カード大手JCBの社員とみられる人物によるInstagram投稿をめぐり、社員証や社内資料とみられる画像がモザイクなしで掲載されていたとされる問題で、JCB側が事実関係を調査していることが分かった。週刊TAKAPIは5月30日、本件をいち早く報じていた。
その後、ITmedia NEWSが6月1日にJCBへ取材したところ、同社は「内容は把握しており、事実関係を含め慎重に調査中」と回答した。
問題となった投稿は5月29日頃からX上で拡散した。投稿には、JCBの社員証とみられるカードのほか、社内システム構成図、個人情報の取り扱いに関する業務資料とみられる画像が含まれていたとされる。社員証部分には、氏名、顔写真、社員番号などが判別できる状態だったとの指摘も出ている。

本記事では、安全上の理由から、当該画像そのものや判読可能な細部は掲載しない。
現時点で、顧客情報そのものが写っていたかどうかは確認されていない。ただし、JCBはクレジットカードや決済関連サービスを扱う企業であり、社員証や業務資料とみられる情報が外部に公開された場合、情報管理上の問題は小さくない。
社員証の情報が外部に出れば、なりすましや社内関係者を装った接触に悪用されるおそれがある。社内システム構成図や業務資料についても、システム名、接続関係、業務フローの一部が推測される可能性がある。
今回の問題は、投稿者個人のSNS利用だけではなく、企業側の確認体制も問われる。社員証や業務資料の撮影ルール、SNS投稿前の確認、採用広報や社内紹介投稿に対する広報部門・情報システム部門・法務部門の関与が焦点となる。
金融・決済関連企業では、社員個人の発信であっても、社内資料や業務情報が写り込むリスクを前提にした管理が求められる。
今後は、投稿の経緯、資料の性質、顧客や加盟店への影響、社内ルールの運用状況、再発防止策について、JCBがどのような説明を行うかが注目される。
編集部まとめ
JCBの社員とみられる人物によるInstagram投稿をめぐり、社員証や社内資料とみられる画像がモザイクなしで掲載されていたとされる問題で、JCB側が事実関係を調査していることが分かった。
週刊TAKAPIは5月30日、本件を先行して報じていた。
顧客情報そのものが写っていたかは確認されていないが、決済関連企業で社員証や社内資料とみられる情報が外部に出た場合、情報管理体制が問われる。

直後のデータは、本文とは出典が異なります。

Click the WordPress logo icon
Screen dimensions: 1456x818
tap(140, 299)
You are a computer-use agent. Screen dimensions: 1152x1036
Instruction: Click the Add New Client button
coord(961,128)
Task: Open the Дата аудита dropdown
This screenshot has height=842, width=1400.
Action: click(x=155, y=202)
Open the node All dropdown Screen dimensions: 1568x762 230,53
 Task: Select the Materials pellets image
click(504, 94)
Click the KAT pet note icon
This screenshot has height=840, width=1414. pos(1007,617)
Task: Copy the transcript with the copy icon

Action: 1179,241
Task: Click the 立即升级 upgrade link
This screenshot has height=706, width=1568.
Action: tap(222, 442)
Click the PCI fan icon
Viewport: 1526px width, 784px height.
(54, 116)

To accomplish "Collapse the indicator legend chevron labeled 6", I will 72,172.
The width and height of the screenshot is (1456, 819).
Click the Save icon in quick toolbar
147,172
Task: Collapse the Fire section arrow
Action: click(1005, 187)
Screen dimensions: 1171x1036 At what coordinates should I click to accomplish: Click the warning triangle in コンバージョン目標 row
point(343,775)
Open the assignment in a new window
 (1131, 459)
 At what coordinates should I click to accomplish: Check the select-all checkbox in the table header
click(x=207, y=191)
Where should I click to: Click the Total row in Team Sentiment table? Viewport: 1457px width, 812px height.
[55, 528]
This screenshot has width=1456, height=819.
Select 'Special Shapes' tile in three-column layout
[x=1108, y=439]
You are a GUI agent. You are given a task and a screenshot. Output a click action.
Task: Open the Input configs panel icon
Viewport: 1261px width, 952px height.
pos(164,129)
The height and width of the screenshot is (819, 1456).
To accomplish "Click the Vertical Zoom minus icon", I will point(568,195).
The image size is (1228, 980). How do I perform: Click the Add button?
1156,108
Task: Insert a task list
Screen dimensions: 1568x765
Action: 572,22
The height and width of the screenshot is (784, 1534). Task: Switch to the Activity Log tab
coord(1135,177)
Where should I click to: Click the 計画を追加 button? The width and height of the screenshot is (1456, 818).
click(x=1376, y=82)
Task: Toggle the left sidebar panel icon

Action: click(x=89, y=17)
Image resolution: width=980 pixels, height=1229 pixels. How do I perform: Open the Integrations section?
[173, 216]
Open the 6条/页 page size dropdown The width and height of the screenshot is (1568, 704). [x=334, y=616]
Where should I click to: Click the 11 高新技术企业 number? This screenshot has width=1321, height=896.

今後は、投稿経緯、資料の性質、顧客や加盟店への影響、SNS投稿ルール、再発防止策が焦点となる。
この記事の要点Q&A
Q1. 何が問題になっていますか。
JCBの社員とみられる人物のInstagram投稿に、社員証や社内資料とみられる画像がモザイクなしで掲載されていたとされる点です。
Q2. 週刊TAKAPIはいつ報じましたか。
週刊TAKAPIは5月30日、本件を先行して報じました。
Q3. JCBはどのように回答していますか。
ITmedia NEWSの取材に対し、JCBは内容を把握しており、事実関係を含め慎重に調査中と回答したと報じられています。
Q4. 顧客情報が流出したのですか。
現時点で、顧客情報そのものが写っていたとは確認されていません。ただし、社員証や社内資料とみられる情報が外部に出た場合、情報管理上の問題になります。
Q5. なぜ画像そのものを掲載しないのですか。
社員証や資料の細部が再拡散されると、なりすましや社内情報の推測につながるおそれがあるためです。
Q6. 今後の焦点は何ですか。
投稿の経緯、資料の性質、顧客や加盟店への影響、SNS投稿ルール、再発防止策について、JCBがどのような説明を行うかです。